The Indian Removal Act was passed by Congress on May 28, 1830, during the presidency of Andrew Jackson, who signed it into law two days later. The law authorized the president to negotiate with southern Indian tribes for their removal to federal territory west of the Mississippi River in exchange for their ancestral homelands.
The act enjoyed strong support from the non-Indian peoples of the South, who were eager to gain access to lands inhabited by the southeastern tribes. Christian missionaries protested against the law's passage.
This term was used to discuss the forced relocation of Native Americans from America-claimed states to lands west of the Mississippi River. There was a large amount of resistance from those indigenous people. Cherokee tribes came together as an independent nation to try to stop this relocation; however, they were unsuccessful.
In the early 1800s, the United States government began a systematic effort to remove Native American tribes from the southeast.

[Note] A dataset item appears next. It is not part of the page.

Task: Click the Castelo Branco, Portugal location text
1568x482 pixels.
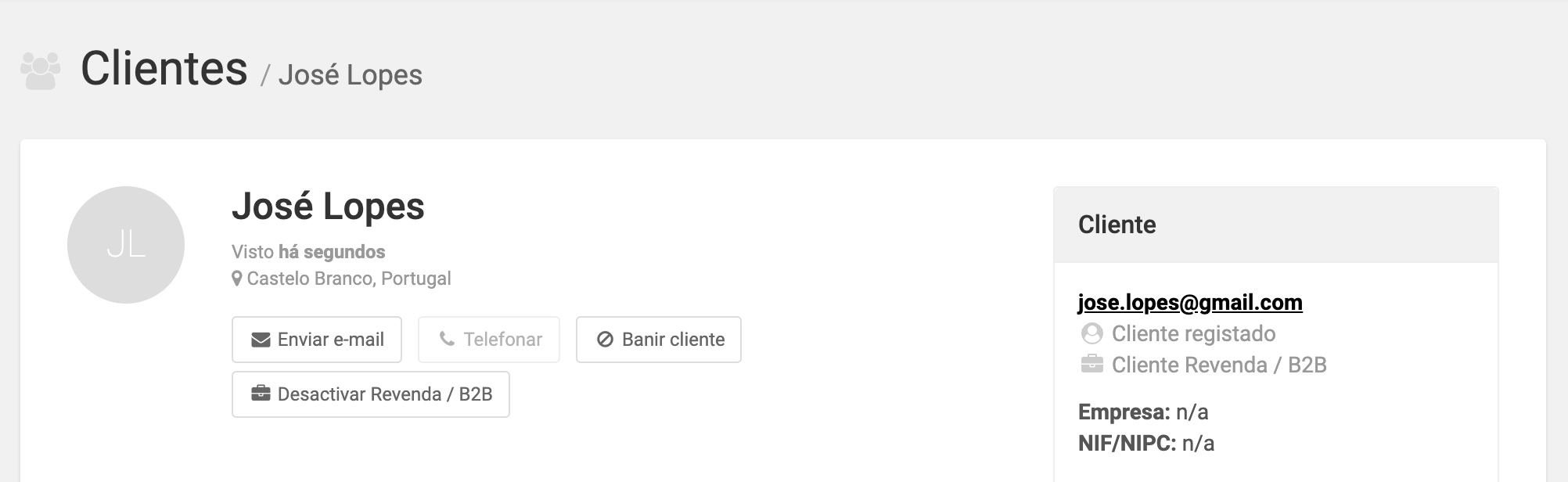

The Chickasaw, Choctaw, Muscogee-Creek, Seminole, and original Cherokee Nations—referred to as the "Five Civilized Tribes" by Anglo-European settlers in reference to the tribes' adoption of aspects of colonial culture—had been established as autonomous nations in the southeastern United States.
This acculturation (originally proposed by George Washington) was well under way among the Cherokee and Choctaw by the turn of the 19th century. In an effort to assimilate with white American culture, Indians were encouraged to "convert to Christianity; learn to speak and read English; and adopt European-style economic practices such as the individual ownership of land and other property (including, in some instances, the ownership of African slaves)."Thomas Jefferson's policy echoed Washington's proposition: respect the Indians' rights to their homelands, and allow the Five Tribes to remain east of the Mississippi provided they adopt Anglo-European behavior and cultural practices. Jefferson encouraged practicing an agriculture-based society. However, Andrew Jackson sought to renew a policy of political and military action for the removal of the Indians from these lands and worked toward enacting a law for Indian removal. In his 1829 State of the Union address, Jackson called for removal.